Scaramelli su Mps: “Sì ai nomi dei grandi debitori, ma non basta. Serve farsi ridare i soldi”
10 Gen, 2017
Scaramelli

“Sapere chi sono i 100 debitori principali di Mps? Non è sufficiente. Serve chiedere loro il rimborso del proprio debito e avviare un atto vero e diretto di recupero delle somme prestate per dar vita ad un’azione di giustizia sociale, quando Mps sarà di prevalente proprietà pubblica. Bene, quindi, l’intuizione emersa da più parti per chiedere chi siano i primi 100 debitori, ma non basta la curiosità. Serve farsi ridare i soldi prestati.

Nessuna forza politica è immune sul piano delle responsabilità del passato. L’unico che può dirsi estraneo alla vicenda è l’attuale segretario del Pd Matteo Renzi che non aveva responsabilità politiche quando tra il 2009 e il 2011 venivano concessi facili crediti ai soliti grandi, mentre ai piccoli artigiani e ai commercianti veniva impedito di accedere alla leva del credito. Erano anni in cui venivano salvati i crediti delle banche tedesche. Le stesse banche che trovarono fondi in Europa per salvare sé stesse.

Oggi c’è il quadro completo delle responsabilità di quegli anni, ecco perché serve andare a fondo. Con lo stesso spirito con cui a livello regionale è stata fatta una commissione d’inchiesta su Mps si dovrebbe lavorare anche a livello parlamentare.

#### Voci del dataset
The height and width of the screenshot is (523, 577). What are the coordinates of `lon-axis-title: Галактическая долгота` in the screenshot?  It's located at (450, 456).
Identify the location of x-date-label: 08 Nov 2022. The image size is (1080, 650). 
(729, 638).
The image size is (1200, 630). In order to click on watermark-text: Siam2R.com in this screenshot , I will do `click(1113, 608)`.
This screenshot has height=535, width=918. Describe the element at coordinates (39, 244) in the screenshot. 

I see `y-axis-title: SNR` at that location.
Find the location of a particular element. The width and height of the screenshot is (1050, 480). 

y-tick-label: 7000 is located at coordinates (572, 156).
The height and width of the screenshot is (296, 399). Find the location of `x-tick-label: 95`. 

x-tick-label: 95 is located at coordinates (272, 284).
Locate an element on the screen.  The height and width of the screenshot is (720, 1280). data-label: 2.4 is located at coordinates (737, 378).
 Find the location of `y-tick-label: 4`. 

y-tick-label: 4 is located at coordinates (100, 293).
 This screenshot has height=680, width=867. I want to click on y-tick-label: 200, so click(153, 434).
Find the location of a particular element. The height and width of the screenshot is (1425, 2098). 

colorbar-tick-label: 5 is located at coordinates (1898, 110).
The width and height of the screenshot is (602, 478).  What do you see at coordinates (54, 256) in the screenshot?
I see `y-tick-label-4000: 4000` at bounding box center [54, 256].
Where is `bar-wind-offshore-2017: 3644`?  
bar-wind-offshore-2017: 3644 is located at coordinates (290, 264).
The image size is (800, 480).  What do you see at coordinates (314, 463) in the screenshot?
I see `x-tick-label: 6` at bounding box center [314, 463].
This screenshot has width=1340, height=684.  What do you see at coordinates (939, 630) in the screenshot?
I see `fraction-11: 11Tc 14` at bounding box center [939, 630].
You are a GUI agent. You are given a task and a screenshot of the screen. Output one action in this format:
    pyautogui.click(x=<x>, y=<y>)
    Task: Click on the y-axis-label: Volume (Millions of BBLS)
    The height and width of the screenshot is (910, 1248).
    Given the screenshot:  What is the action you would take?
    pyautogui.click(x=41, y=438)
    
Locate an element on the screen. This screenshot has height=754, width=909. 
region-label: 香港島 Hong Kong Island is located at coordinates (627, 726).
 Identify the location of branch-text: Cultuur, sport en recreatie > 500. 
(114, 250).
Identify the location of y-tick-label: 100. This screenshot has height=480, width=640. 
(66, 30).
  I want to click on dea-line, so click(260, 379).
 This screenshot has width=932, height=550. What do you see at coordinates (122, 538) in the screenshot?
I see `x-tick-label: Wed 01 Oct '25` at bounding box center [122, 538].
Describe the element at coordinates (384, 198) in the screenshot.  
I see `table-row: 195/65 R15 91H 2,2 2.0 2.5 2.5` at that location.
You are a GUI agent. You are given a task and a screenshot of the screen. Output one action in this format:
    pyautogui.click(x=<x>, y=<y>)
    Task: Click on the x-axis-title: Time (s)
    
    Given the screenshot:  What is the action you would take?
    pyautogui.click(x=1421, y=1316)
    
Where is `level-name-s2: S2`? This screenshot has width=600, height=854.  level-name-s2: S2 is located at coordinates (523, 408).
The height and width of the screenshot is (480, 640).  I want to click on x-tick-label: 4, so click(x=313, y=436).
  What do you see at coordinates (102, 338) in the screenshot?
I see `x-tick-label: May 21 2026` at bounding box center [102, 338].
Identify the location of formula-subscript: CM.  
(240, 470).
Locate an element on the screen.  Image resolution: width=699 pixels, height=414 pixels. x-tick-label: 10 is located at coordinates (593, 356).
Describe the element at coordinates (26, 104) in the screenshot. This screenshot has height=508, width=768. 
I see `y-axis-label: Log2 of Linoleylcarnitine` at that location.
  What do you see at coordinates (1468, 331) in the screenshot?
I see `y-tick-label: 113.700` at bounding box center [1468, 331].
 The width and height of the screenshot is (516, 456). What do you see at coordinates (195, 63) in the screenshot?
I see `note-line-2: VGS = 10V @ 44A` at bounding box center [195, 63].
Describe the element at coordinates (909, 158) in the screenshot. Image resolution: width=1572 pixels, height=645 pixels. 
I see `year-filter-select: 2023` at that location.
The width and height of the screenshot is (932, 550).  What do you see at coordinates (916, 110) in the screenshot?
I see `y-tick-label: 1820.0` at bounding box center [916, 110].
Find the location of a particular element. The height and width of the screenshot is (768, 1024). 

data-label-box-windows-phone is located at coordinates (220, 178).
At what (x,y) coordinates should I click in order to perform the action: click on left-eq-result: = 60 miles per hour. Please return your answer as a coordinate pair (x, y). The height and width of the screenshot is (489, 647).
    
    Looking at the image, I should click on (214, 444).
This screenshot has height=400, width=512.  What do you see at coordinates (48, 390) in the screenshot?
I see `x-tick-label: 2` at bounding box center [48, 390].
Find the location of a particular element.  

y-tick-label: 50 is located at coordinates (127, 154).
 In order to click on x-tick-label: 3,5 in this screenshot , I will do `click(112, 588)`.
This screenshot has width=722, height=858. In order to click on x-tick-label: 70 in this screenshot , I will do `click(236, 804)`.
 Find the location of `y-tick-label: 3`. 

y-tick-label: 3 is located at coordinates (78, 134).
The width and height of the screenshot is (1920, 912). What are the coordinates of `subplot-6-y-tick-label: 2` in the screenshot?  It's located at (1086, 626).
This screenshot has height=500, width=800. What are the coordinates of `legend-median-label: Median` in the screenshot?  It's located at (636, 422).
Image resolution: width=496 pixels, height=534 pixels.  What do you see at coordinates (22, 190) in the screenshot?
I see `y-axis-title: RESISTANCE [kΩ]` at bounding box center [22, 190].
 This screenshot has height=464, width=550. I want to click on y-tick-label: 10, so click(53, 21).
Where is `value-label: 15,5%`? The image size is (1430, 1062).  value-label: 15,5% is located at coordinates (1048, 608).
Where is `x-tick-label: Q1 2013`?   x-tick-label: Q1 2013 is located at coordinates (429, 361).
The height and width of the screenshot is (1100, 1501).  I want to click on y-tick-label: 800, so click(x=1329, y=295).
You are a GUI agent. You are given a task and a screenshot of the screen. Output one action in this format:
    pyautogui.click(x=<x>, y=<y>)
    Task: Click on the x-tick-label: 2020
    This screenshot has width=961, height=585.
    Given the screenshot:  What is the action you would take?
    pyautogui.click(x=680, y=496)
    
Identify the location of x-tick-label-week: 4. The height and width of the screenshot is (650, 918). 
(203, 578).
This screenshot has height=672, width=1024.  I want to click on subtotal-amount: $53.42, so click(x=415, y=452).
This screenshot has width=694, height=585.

#### CONSEGNE
• a. Riassuma in forma di elenco il paragrafo del testo su Mps che inizia con «Nessuna forza politica è immune», conservandone i fatti principali.
• b. Secondo il testo su Mps, in quale periodo venivano concessi facili crediti ai soliti grandi?
• c. Prosegua il testo su Mps a partire dall'ultima frase riportata.
I record non hanno alcun legame con il testo su Mps.

#### RISPOSTE SCRITTE
• a.
- Nessuna forza politica è immune dalle responsabilità del passato.
- L'unico estraneo alla vicenda è Matteo Renzi, attuale segretario del Pd, che non aveva responsabilità politiche tra il 2009 e il 2011.
- In quegli anni si concedevano facili crediti ai soliti grandi, mentre a piccoli artigiani e commercianti si negava l'accesso al credito.
- In quel periodo venivano salvati i crediti delle banche tedesche, che trovarono fondi in Europa per salvare sé stesse.

• b. Tra il 2009 e il 2011.

• c.
Il Pd di Renzi non può avere dubbi in merito. È un partito guidato da un nuovo gruppo dirigente che si è assunto la responsabilità politica del salvataggio dei risparmi, dei correntisti, degli obbligazionisti, così come della storia della nostra banca e, nel farlo, è corretto che pretenda la verità. Per solidarietà verso tutti coloro che lavorano in Mps, che già da anni offrono le proprie giornate lavorative, è corretto e doveroso che non appena lo Stato avrà acquisito il controllo della banca i manager abbiano remunerazioni sobrie e in linea con i massimali previsti dalla legge. Al contempo è auspicabile aprire un confronto vero con i livelli comunali e regionali delle istituzioni, non appena definito il nuovo piano industriale, per accompagnare la fase delicata della riorganizzazione della banca che resta sempre e comunque la prima azienda della Toscana”.